A metal fence surrounds the residence of Russia’s consul general Monday, March 26, 2018, in Seattle. The United States and more than a dozen European nations kicked out Russian diplomats on Monday and the Trump administration ordered Russia’s consulate in Seattle to close, as the West sought joint punishment for Moscow’s alleged role in poisoning an ex-spy in Britain. (AP Photo/Elaine Thompson)ia

 

The United States and more than a dozen European nations kicked out Russian diplomats on Monday and the Trump administration ordered Russia’s consulate in Seattle to close, as the West sought joint punishment for Moscow’s alleged poisoning of an ex-spy in Britain.

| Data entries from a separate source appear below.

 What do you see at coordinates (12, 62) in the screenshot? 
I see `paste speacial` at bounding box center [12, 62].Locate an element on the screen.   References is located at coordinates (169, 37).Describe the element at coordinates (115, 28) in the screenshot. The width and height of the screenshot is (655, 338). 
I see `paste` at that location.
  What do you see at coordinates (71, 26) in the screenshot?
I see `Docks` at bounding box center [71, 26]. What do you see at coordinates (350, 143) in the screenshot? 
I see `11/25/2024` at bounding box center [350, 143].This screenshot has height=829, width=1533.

Warning of an ‘‘unacceptably high’’ number of Russian spies in the U.S., the Trump administration said 60 diplomats would be expelled — all Russian intelligence agents working under diplomatic cover, the U.S. said. The group includes a dozen posted to Russia’s mission to the United Nations who the officials said were engaged in ‘‘aggressive collection’’ of intelligence on American soil. The move was one of the most significant actions President Donald Trump’s administration has taken to date to punish Moscow and Russian President Vladimir Putin, especially over its intelligence activities. The last time they spoke, less than a week ago, Trump congratulated Putin for his re-election but didn’t raise the March 4 spy poisoning, Russia’s alleged election-meddling in the U.S. or its own tainted voting process, prompting dismayed critiques even from Trump’s fellow Republicans.

‘‘This is the largest expulsion of Russian intelligence officers in United States history,’’ said U.S. Ambassador to Russia Jon Huntsman.

The American penalties were echoed by announcements in European capitals across the continent, including those in Russia’s backyard. All told, 18 countries were ousting more than 100 Russian spies, British Prime Minister Theresa May said, in addition to 23 already kicked out by the U.K. The list included at least 16 European Union nations, with more likely to follow. Germany, Poland and France each planned to boot four, the Czech Republic three and Italy two. Ukraine, a non-EU country with its own conflicts with Moscow, was expelling 13 Russians, President Petro Poroshenko said. All three Baltic states said they would kick diplomats out. Canada, too, said it was taking action, kicking out four and denying three who have applied to enter the country. Almost all of the countries said publicly that the Russian diplomats they were expelling were actually spies.